研究团队发布SpotSound音频语言模型，针对长音频中的事件精确定位难题，提出可抑制幻觉时间戳的新型训练目标。同步推出SpotSound-Bench基准测试，目标事件占音频片段比例低于10%，模拟"大海捞针"的严苛真实场景。实验表明，该模型在时间定位基准上取得SOTA结果，同时在通用音频语言任务中保持稳健性能。相关代码、模型及数据集均已开源。

## 正文

Large Audio-Language Models (ALMs) have recently demonstrated remarkable capabilities in holistic audio understanding, yet they remain unreliable for temporal grounding, i.e., the task of pinpointing exactly when an event occurs within long-form audio. This limitation stems from two factors: training data dominated by clip-level supervision lacking precise timestamps, and benchmarks that fail to simulate real-world scenarios where short events are obscured by dense background sounds. In this paper, we introduce SpotSound, an audio language model designed for grounding audio events.
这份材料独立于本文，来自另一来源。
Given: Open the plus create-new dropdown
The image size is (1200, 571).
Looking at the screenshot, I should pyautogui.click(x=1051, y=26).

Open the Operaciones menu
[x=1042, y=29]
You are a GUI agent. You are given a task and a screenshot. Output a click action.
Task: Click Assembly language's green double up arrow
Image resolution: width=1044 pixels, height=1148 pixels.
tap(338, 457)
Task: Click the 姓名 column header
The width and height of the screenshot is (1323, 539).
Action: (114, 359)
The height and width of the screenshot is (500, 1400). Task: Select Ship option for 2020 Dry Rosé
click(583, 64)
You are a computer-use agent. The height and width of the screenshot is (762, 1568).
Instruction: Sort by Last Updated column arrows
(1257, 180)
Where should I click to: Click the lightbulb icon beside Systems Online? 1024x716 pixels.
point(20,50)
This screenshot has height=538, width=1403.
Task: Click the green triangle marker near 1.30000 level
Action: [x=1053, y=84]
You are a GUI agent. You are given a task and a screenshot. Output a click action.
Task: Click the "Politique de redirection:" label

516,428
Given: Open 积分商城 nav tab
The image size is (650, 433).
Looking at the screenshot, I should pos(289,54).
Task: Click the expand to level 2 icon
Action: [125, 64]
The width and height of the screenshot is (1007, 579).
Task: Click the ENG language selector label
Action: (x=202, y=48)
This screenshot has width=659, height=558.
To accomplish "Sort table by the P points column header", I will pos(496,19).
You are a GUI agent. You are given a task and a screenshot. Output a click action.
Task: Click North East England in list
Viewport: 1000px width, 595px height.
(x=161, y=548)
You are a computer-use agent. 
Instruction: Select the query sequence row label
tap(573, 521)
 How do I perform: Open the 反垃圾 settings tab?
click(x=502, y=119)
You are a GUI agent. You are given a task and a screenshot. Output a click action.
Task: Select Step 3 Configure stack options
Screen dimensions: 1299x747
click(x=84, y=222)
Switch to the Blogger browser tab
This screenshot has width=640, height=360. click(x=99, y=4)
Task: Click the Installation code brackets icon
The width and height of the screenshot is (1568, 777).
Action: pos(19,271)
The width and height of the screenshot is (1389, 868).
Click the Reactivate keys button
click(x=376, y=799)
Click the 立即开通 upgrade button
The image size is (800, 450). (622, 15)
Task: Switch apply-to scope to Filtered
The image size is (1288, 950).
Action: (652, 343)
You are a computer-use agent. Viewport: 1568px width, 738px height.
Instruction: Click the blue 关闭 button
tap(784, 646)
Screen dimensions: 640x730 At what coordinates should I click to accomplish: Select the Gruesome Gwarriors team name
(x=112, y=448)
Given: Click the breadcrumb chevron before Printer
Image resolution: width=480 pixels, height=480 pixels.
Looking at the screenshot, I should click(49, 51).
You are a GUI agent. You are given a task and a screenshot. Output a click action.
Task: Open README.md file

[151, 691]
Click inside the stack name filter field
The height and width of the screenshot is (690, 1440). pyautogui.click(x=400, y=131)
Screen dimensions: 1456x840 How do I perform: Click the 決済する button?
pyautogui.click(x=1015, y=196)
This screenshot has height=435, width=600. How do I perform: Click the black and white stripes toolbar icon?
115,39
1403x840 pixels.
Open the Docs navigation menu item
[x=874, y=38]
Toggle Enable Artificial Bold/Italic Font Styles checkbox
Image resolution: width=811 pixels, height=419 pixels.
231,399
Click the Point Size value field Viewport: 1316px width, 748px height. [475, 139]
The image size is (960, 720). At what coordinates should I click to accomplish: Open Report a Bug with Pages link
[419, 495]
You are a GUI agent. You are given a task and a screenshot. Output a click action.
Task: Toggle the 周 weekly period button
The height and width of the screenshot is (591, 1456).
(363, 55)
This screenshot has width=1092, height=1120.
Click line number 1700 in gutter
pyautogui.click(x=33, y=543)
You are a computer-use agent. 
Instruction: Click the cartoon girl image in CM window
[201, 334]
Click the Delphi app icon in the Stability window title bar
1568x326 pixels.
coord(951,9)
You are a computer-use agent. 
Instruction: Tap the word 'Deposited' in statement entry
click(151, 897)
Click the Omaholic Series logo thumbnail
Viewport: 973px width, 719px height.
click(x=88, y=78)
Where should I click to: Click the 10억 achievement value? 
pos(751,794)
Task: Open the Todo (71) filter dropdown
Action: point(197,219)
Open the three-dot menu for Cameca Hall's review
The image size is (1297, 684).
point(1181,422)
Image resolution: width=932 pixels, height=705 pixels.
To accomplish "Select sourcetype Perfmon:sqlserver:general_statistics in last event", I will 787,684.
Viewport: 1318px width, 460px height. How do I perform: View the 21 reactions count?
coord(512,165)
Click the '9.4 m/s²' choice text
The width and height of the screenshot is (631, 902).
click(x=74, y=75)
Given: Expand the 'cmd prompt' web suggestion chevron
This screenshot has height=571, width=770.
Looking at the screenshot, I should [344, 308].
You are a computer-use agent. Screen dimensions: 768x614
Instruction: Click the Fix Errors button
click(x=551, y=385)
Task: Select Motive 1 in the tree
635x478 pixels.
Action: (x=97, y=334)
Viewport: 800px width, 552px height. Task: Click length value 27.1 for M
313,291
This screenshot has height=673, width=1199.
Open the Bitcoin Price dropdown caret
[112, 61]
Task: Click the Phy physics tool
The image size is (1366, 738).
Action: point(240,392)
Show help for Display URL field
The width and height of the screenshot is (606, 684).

SpotSound incorporates a novel training objective, specifically designed to suppress hallucinated timestamps for events absent from the input. Additionally, we present SpotSound-Bench, a challenging temporal grounding benchmark where target events occupy less than ~10\% of each clip, creating a rigorous `needle-in-a-haystack' evaluation. Experiments demonstrate that SpotSound achieves state-of-the-art results on temporal grounding benchmarks while maintaining robust performance across general downstream audio-language tasks. Code, models and benchmark are released on https://loiesun.github.io/spotsound/